Binks is obsolete now. Many years ago one of their engineers went to work for Airlessco. You'll notice many similarities between Airlessco pumps and the older Binks. Binks had adjustable packings, you could adjust from the top and bottom. Airlessco can be adjusted from the top, with self adjusting tension springs replacing the lower adjustment. :thumbsup: Graco purchased Airlessco several years ago and thankfully hasnt changed anything so far.


----------



## robladd (Nov 22, 2010)

My Speeflo Atlas 30:1 is a discontinued pump.

Titan tells me they will make replacement parts til 2024. Also the Titan Tech tells
me that it will last for ever.

That's the way I look at the SuperBee it is also discontinued and now that Graco has bought Binks out who knows how long you can get those parts. I bet you can get new 
Graco alot easier. I will keep my Airlessco!


----------



## Bender (Aug 10, 2008)

About 3 years ago I got rid of my Graco 433:blink:


----------



## NCPaint1 (Aug 6, 2009)

robladd said:


> That's the way I look at the SuperBee it is also discontinued and now that Graco has bought Binks out who knows how long you can get those parts. I bet you can get new
> Graco alot easier. I will keep my Airlessco!

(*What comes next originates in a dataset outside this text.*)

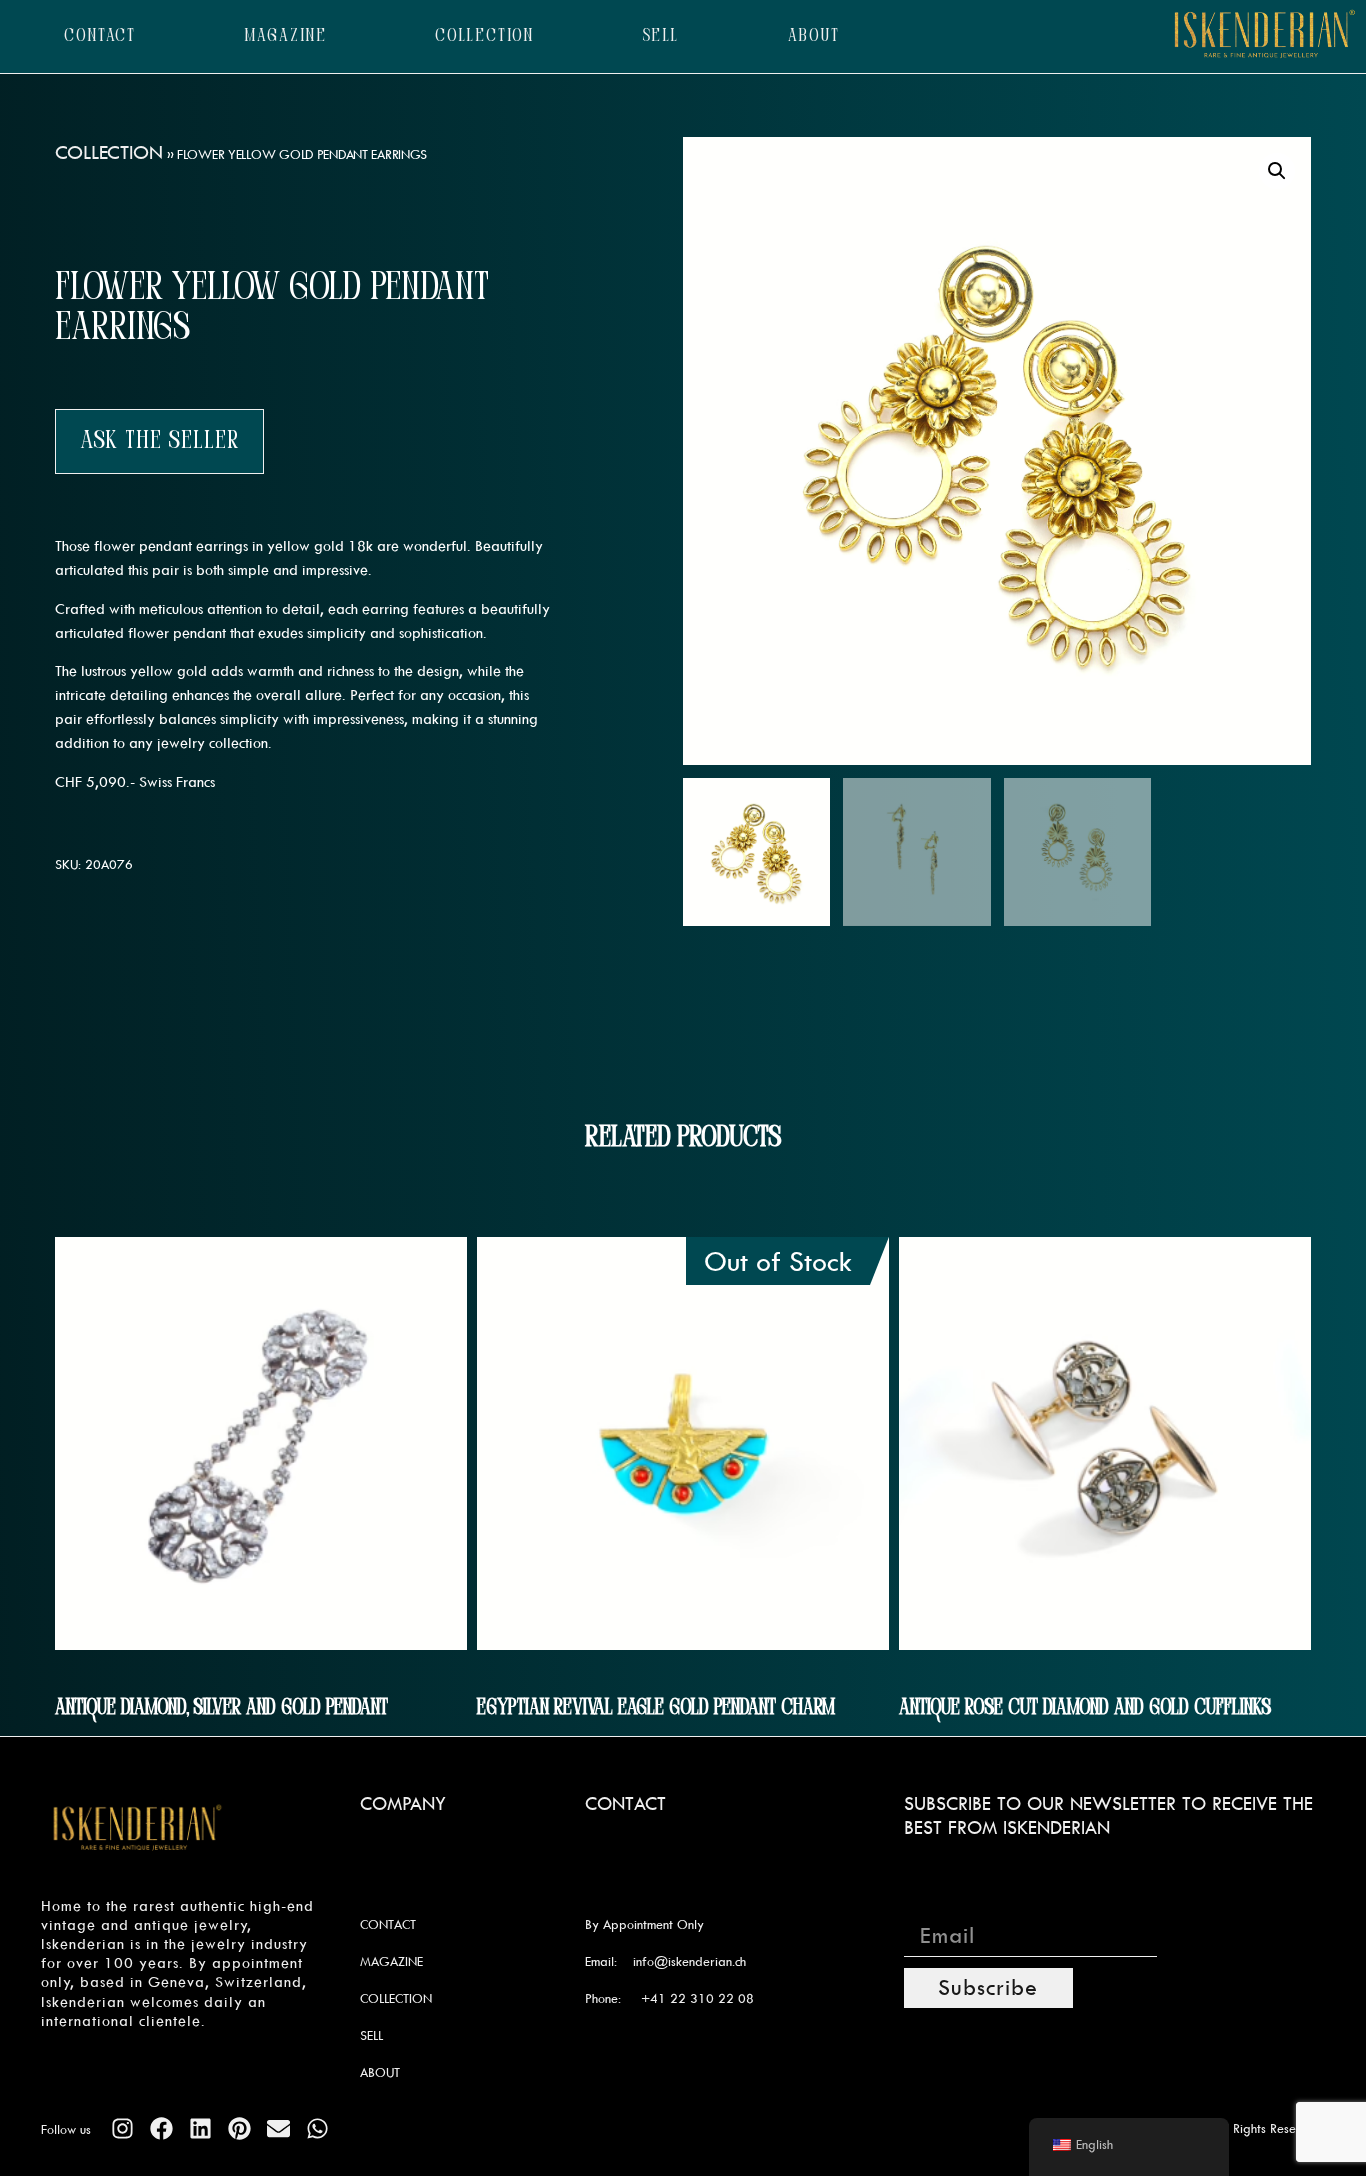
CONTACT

Most discontinued pumps you can still get basic maintenance parts. Binks has been gone for years, major parts are hard to find, repair kits are still available for most of them. Run it till it dies. If the motor or pressure control goes...junk it or part it out.


----------



## robladd (Nov 22, 2010)

Bender said:


> About 3 years ago I got rid of my Graco 433:blink:


R2D2 will live on 4 ever I got rid of my EH333 in 95 and GH433 in 01 been Airlessco and Speeflo ever since.


----------



## ewingpainting.net (Jun 2, 2008)

I was at a pro-show last week, saw a titan sprayer with a weed wacker engine on it. Cute lil bugger. The rep was trying hard to sell me one.  I almost got a AAA, but I just don't do the volume of FF, so I couldn't justify paying 2100 bucks for it. So I'm Picking up a 5 stage HVLP tomorrow, can't wait to play with it.


----------



## robladd (Nov 22, 2010)

ewingpainting.net said:


> I was at a pro-show last week, saw a titan sprayer with a weed wacker engine on it. Cute lil bugger. The rep was trying hard to sell me one.  I almost got a AAA, but I just don't do the volume of FF, so I couldn't justify paying 2100 bucks for it. So I'm Picking up a 5 stage HVLP tomorrow, can't wait to play with it.


I have a Emglo 5.5 CFM compressor I got on EBay about $275.00 and a Graco G-40 I got on EBay around Xmas about 4 years ago for $126.00 that was a great deal picked up a separator and regulator for under $50.00 so under $500.00 I hooked it up to my Airlessco 690 and I'm rolling aaa.

Here it goes again, someone start a thread Turbine HVLP vs Shop Air HVLP.
Pros and Cons?


----------



## straight_lines (Oct 17, 2007)

I have been thinking about making my own AAA myself. I like the units Graco and Titan make, but the air motors are loud. 

Personally the turbine HVLP is way more portable, that would be the one pro I see. I would much rather load up my SATA HVLP gravity gun in the shop.


----------



## vermontpainter (Dec 24, 2007)

That's it. I'm posting the only sprayer to ever make the wall of fame in our shop. Its a 1995 unit.


----------



## Chad_C (May 11, 2011)

Let's see it


----------



## vermontpainter (Dec 24, 2007)

Retired out of respect, not deterioration...


----------



## Workaholic (Apr 17, 2007)

vermontpainter said:


> Retired out of respect, not deterioration...


I have a soft spot for those older XC pumps. I had a 660xc that was a real work horse.


----------



## Shipp's Painting LLC (Jan 29, 2011)

I'm partial to the Titan 440. I have used it to spray Macropoxy 646 without a problem. Cleaned it up with M.E.K. Flushed with water and went to latex. I personally don't think the Graco will hold up for long. The only pumps I like by Graco are the Hydromax and Bulldogs.


----------